Im Volksmund wird die Epilepsie auch "Fallsucht" genannt und mit "Gewitter im Gehirn" umschrieben. Grundsätzlich gibt es zwei Arten von Epilepsie:
Die primäre Epilepsie tritt i.a. im Alter zwischen 1 und 3 Jahren auf und wird vererbt. Bei ihr zeigen sich keine erfassbaren Veränderungen im Gehirn. Sie ist nicht behandelbar, die Zahl der Anfälle und deren Heftigkeit kann jedoch mit Antiepileptika gut eingedämmt werden.
Der sekundären Epilepsie liegt eine andere Krankheit zugrunde, z.B. Gehirnschäden infolge von Entzündungen, Verletzungen oder Tumoren, Herzfehler, Diabetes, Gifte, daruch lässt sich hier auch eine Veränderung im Gehirn erfassen. Hier sollte auf alle Fälle erst einmal die zugrunde liegende Krankheit behandelt werden!
Die Symptome sind bei beiden Arten die gleichen: Umfallen, Zusammenbrechen, Zitterkrämpfe, Laufbewegungen der Beine im Liegen, Speicheln mit Schaumbildung, geweitete Pupillen, Ohnmacht, spontanes Urinieren und Abkoten.

Desweiteren unterscheidet man die Anfälle in einen grossen Anfall, den sogenannten Grand Mal und in einen kleinen Anfall, den sogenannten Petit Mal. Anders eingeteilt oder benannt auch in generalisierte und partielle Epilepsie. Bei der generalisierten Epilepsie zeigt sich in heftig zuckenden Bewegungen durch Krämpfe der Skelettmuskulatur. Auch treten hier Bewusstseinsstörungen oder ganzer Bewusstseinsverlust auf, das heisst unser Hund bekommt garnichts mehr mit von seiner Umwelt. So ein Anfall dauert zwischen einigen Sekunden bis Minuten. Manche Hunde erholen sich sehr schnell von so einem Anfall, andere sind noch lange nicht wieder voll da.
Bei der partiellen Epilepsie sind nur bestimmte Muskelgruppen betroffen, also z.b. die Beine, Kopf oder auch Kaubewegungen, die ganz plötzlich auftreten und sich kurz hintereinander wiederholen. Typisch sind auch Verhaltensänderungen, Angstzustände und kurze Bewusstsseintrübungen.
Man sollte sich im Falle eines grossen Anfalls darum kümmern, das sich der Hund nicht verletzen kann, indem er sich irgendwo einklemmt oder verletzt.

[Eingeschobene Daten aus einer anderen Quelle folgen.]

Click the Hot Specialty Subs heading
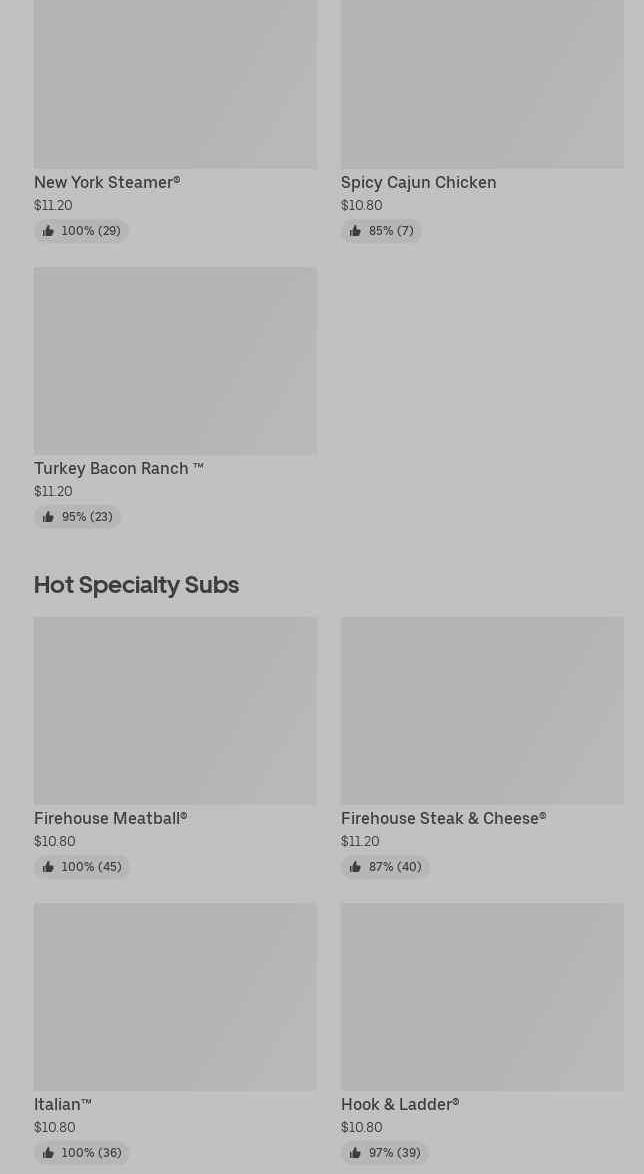644x1174 pixels. pyautogui.click(x=136, y=584)
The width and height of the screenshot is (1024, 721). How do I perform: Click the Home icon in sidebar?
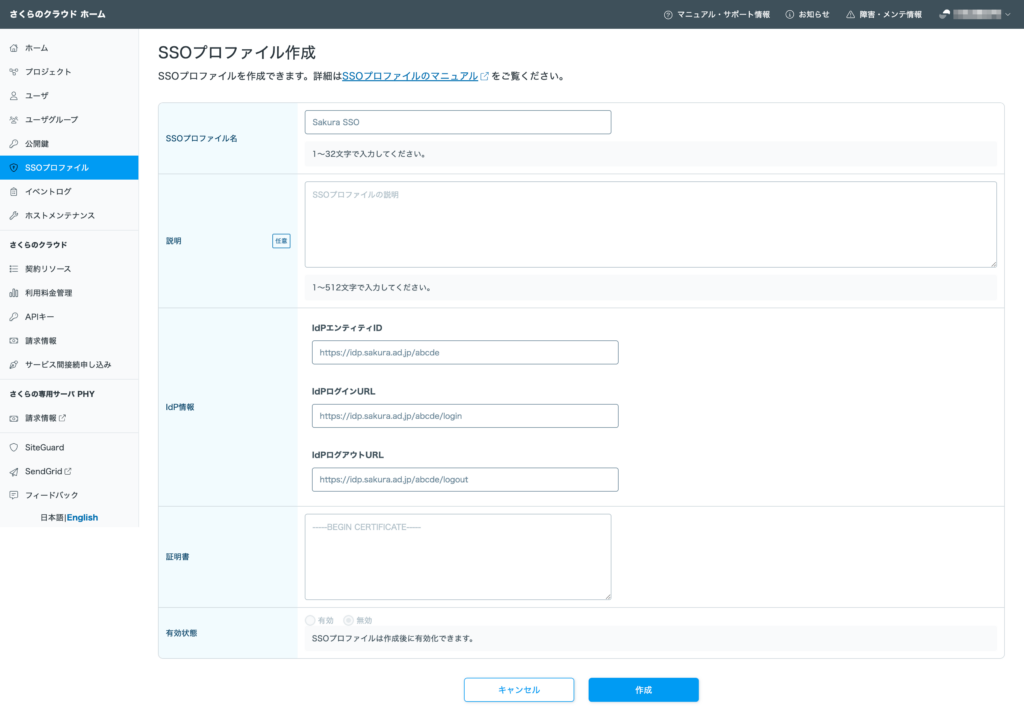click(x=14, y=48)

Der Tierarzt wird Tabletten (und eventuell Notfall-Zäpfchen) verschreiben, die regelmässig -i.a. aufgeteilt auf 2x pro Tag - gegeben werden müssen. Antiepileptika sind starke Beruhigungsmittel, die die Anfälle unterdrücken (sollen), den Hund aber auch - zumindest anfangs - müde machen und Durst und Appetit erhöhen können.
Wenn Du den Eindruck hast, dass die Tabletten nicht wirken, lass Dir mal ein anderes Präparat geben - es gibt verschiedene auf dem Markt!
Unterstützen kann man die Behandlung mit Kaliumbromid und einer Ernährung aus vorwiegend hochwertigem Muskelfleisch und wenig Getreide. Eventuell ist die Zufütterung von Taurin ratsam.

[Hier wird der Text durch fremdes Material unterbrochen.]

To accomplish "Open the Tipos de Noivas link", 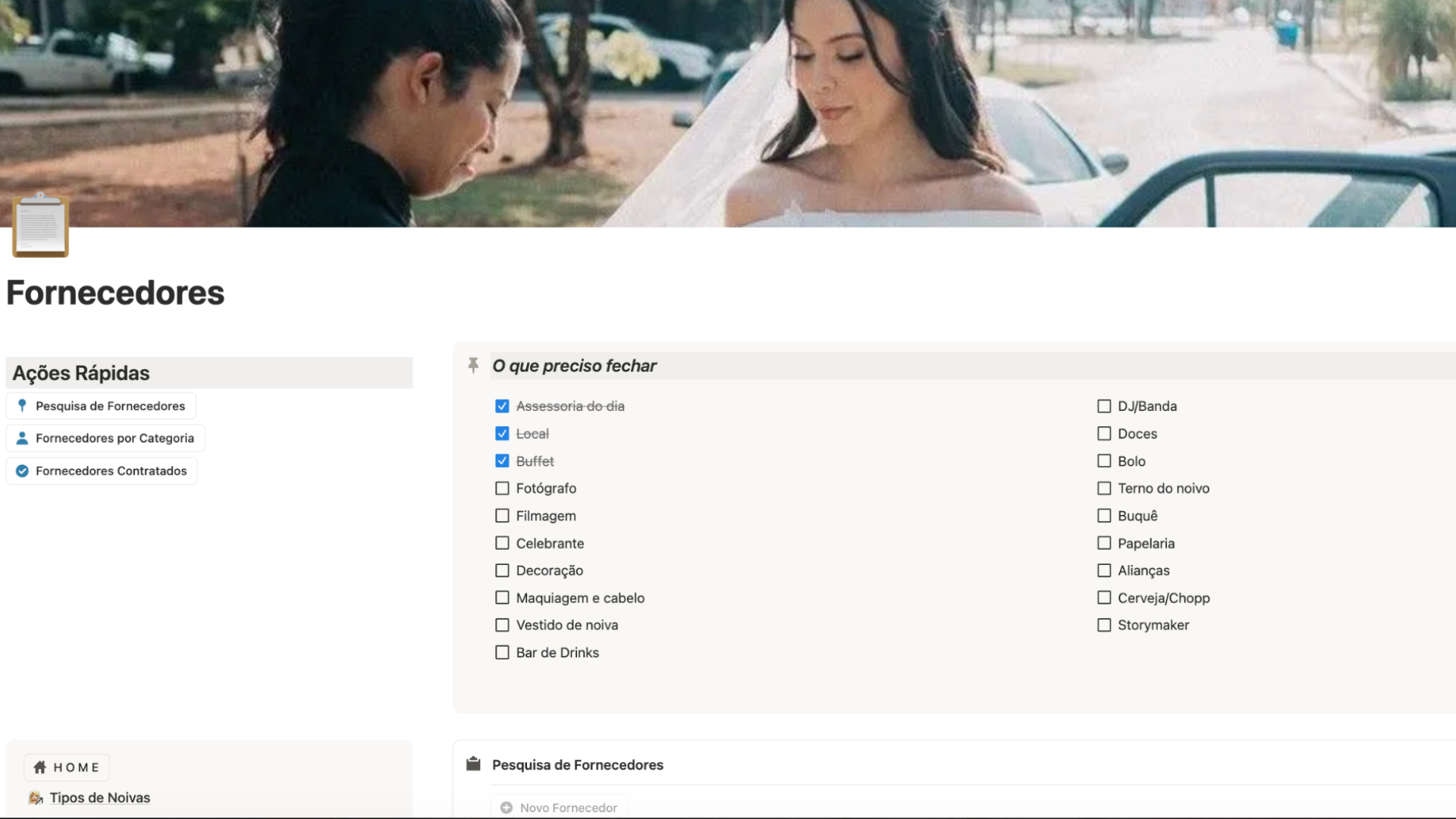I will click(99, 798).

Dies war nur mal eine kurze Zusammenfassung zum Thema Epilepsie. Im Net findest Du viele Seiten, die sich mit diesem Thema beschäftigen. Daran kannst Du auch erkennen, das Du nicht allein mit Deinen Sorgen bist.
Bei der Tierärztekammer Niedersachsen findest Du noch weitere Information zum Thema: www.tknds.de/haustierhaltung/epilepsie.shtml
(Quelle: "http://www.laboklin.de/frame.php?lang=de")
Weitere informative Links:
www.katzen-in-not.de
(Quelle: Dr. med. vet. Petra Ziemer" Ein Herz für Tiere" Heft 11/ 2001)

Folgend findest Du einen Beitrag von Käthe, die selber schon mit zwei an Epilepsie erkrankten Hunden zusammen gelebt hat und uns an ihren Erfahrungen teilhaben lässt. Vielleicht ein kleiner Hoffnungsschimmer, dass man nicht allein ist. Bitte beachte hierbei das der folgende Text unter dem Copyright von Käthe Gramer steht.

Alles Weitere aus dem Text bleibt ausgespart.